犬の記憶についての研究は世界の多くの国で行われその結果が報告されています。単純に物体や画像または音声などを記憶するだけでなく、犬には「あの時、誰と、何をした」というようなエピソード的記憶と呼ばれるものがあることも、複数の研究が明らかにしています。
これはそれらの研究のうちのひとつです。
https://wanchan.jp/column/detail/18106
エピソード的記憶とはまた少し別の視点からになりますが、犬は最近行なった行動の記憶を取り出し、その記憶を使って反応を示したり次の行動につなげたりすることはできるのでしょうか?
このような疑問についての答えを探るため、アメリカのニューヨーク州立大学バッファロー校の心理学の研究者チームが調査を行い、その結果が発表されました。
「もう一度」というキューに対する犬の反応
研究チームは、犬が最近行なった自分の行動を記憶しているかどうかを調べ、その行動を自発的に思い返して再現できるかどうかを検証しました。
調査には研究者たち自身とその友人の愛犬3頭(チワワ1頭、ゴールデンレトリーバー2頭)が参加しました。
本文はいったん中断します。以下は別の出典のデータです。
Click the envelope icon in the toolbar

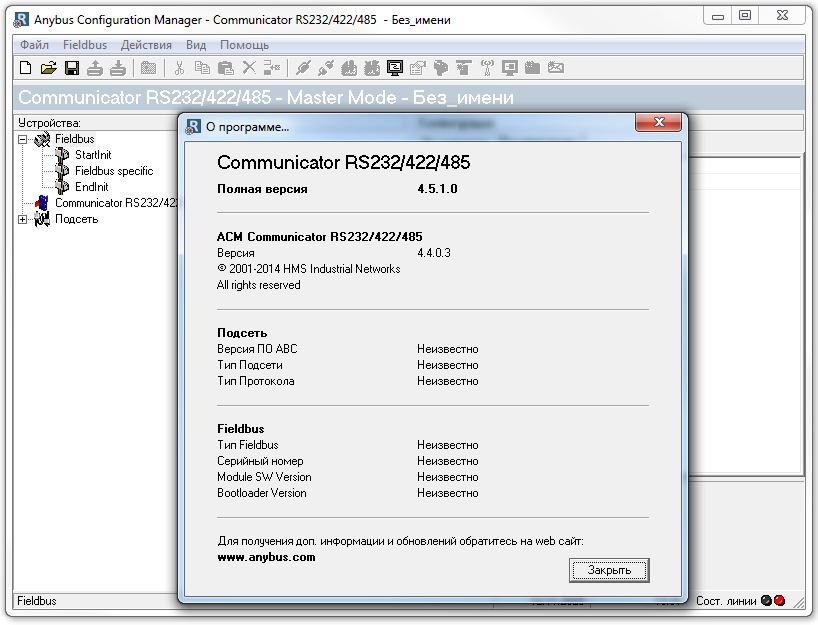556,68
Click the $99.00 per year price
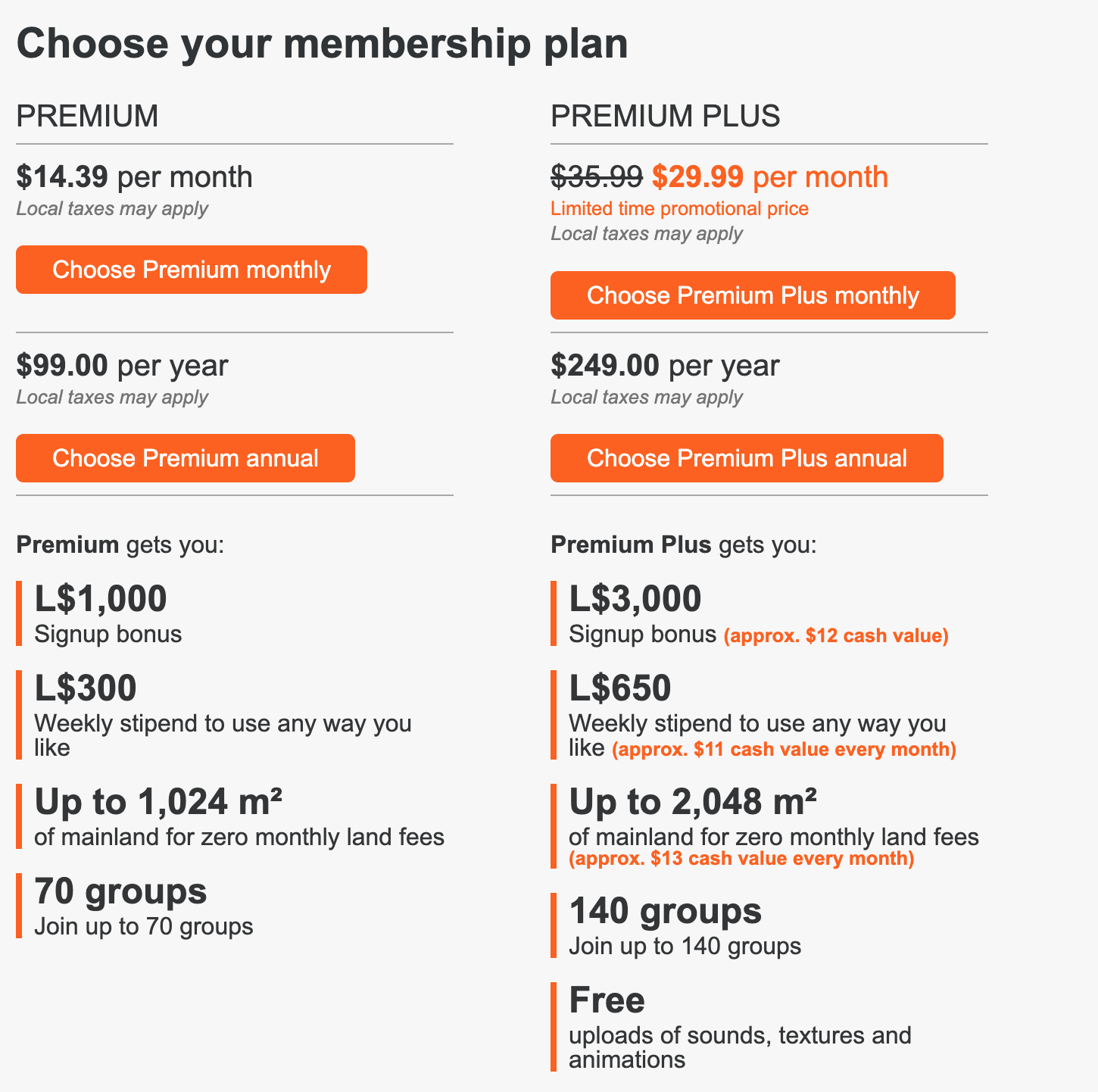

犬たちはまず最初に「くるりとスピンする」「伏せる」「歩く」といった行動を、シンプルなキューによってできるようトレーニングを受けました。次に「again=もう一度」という言葉とジェスチャーを組み合わせたキューを別に学習させ、直前に行なった行動を再現するようトレーニングを行いました。
研究課題は次の段階からです。「同じ行動を繰り返す」という概念を犬が学習しているかどうかを確認するため、これまで一度も繰り返しの指示を出したことのない動きに対してこの「again=もう一度」のキューを出してみました。つまり犬が「スピン」「伏せ」「歩く」以外の行動をした後に「もう一度」と指示したということです。
3頭の犬たち全員が「もう一度」のキューで直前の動きをもう一度やって見せました。それだけでなく、直前の行動からキューまでの間に数分の間をおいてもキューによって行動を繰り返すことができました。
犬は抽象的な概念を作り上げることができる
上記のトレーニングと実験の結果から、犬は繰り返しの概念を理解して、それを新しい状況に適用できるということがわかりました。犬は目で見たものや耳で聞いたものへの理解だけでなく、自分の行動の記憶の中から情報を取り出し「繰り返す」という抽象的な概念を形成することができるということです。
かつてエピソード記憶は人間にしかないと考えられていました。しかし後の研究によって、類人猿や犬にもエピソード的記憶(人間と違って言葉でエピソードを語ることができないので「エピソード的」と呼ばれる)があることが明らかになりました。
抽象的な概念を形成することはイルカや類人猿でも確認されており、この研究で犬もまた同様であることがわかりました。研究者は、人間の認知は他の動物と比べてことさらに特別なわけではないと述べています。
まとめ
犬に「もう一度」というキューで行動を繰り返すトレーニングを行なったところ、犬は自分の行動の記憶にアクセスし、それを繰り返すことができたという実験の結果をご紹介しました。
犬の記憶、物事への理解など認知全般についての研究はどんどん進んでいます。飼い主が体感としてなんとなくわかっていたことも、裏づけとなるデータや証拠が報告されています。
一般の飼い主さんが研究機関の報告に直接触れる機会はそれほど多くありませんが、知っておくことで犬が何を考え、どのように感じているかへのより深い理解につながります。理解することは犬と人双方の幸せのためにも大切なことです。